FNet: A Transformer Without Attention Layer

Last Updated : 11 Dec, 2023

This article delves into FNet, a transformative architecture that reimagines the traditional transformer by discarding attention mechanisms entirely. Let’s begin the journey to explore FNet, but first, let’s look at the limitations of transformers.

What is FNet?

In contrast to conventional transformer architectures, like the popular Transformer model, FNet uses a parameterized Fourier Transform in place of the self-attention mechanism. A mathematical operation called the Fourier Transform is frequently applied to image analysis and signal processing.

A different method of capturing dependencies between tokens in a sequence is provided by FNet, which applies the Fourier Transform to input sequences. Particularly for longer sequences, the authors contend that this approach can be more effective and scalable than self-attention.

Limitation of Transformers

Transformer-based models are good at understanding and processing sequences. This is because they use a kind of operation called “self-attention.” It’s like having to look at every token and figure out how it relates to every other token. The self-attention mechanism tries to measure the relationship of each input token with all the other input tokens in the sequence.

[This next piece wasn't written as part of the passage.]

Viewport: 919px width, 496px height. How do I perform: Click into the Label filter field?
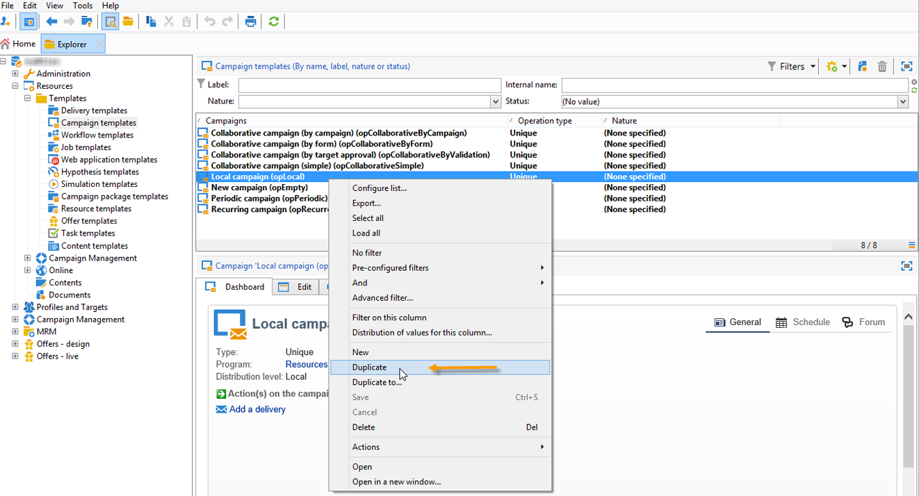[369, 85]
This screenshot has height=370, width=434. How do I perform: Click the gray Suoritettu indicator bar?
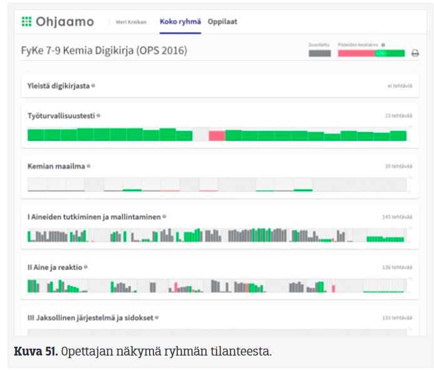coord(319,53)
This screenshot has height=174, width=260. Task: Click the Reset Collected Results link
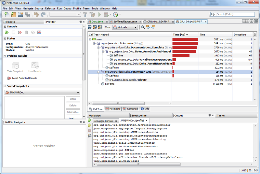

However, to do self-attention, we need to do $N^2$ operations for each sequence of length N, which is quadratic in scale. This takes a lot of time and computing power. The quadratic scaling of the operation of the transformer according to the input size makes it inefficient for processing long sentences. This imposes a limitation on the length of the sequence that can be processed. The standard BERT model can process 512 tokens. Any long document with more than 512 words had to be either truncated or chunked, which led to information loss or cascading errors, respectively.

Many methods have been developed to reduce this quadratic scaling. Methods like Longformer, Big Bird, and Performer speed up the computations by sparsifying the self-attention matrix calculation, thereby scaling linearly to the input size. However, they keep the concept of self-attention as it is.

One method that has recently come up is FNet, which replaces the self-attention layer completely. Let’s see the architecture and how it works.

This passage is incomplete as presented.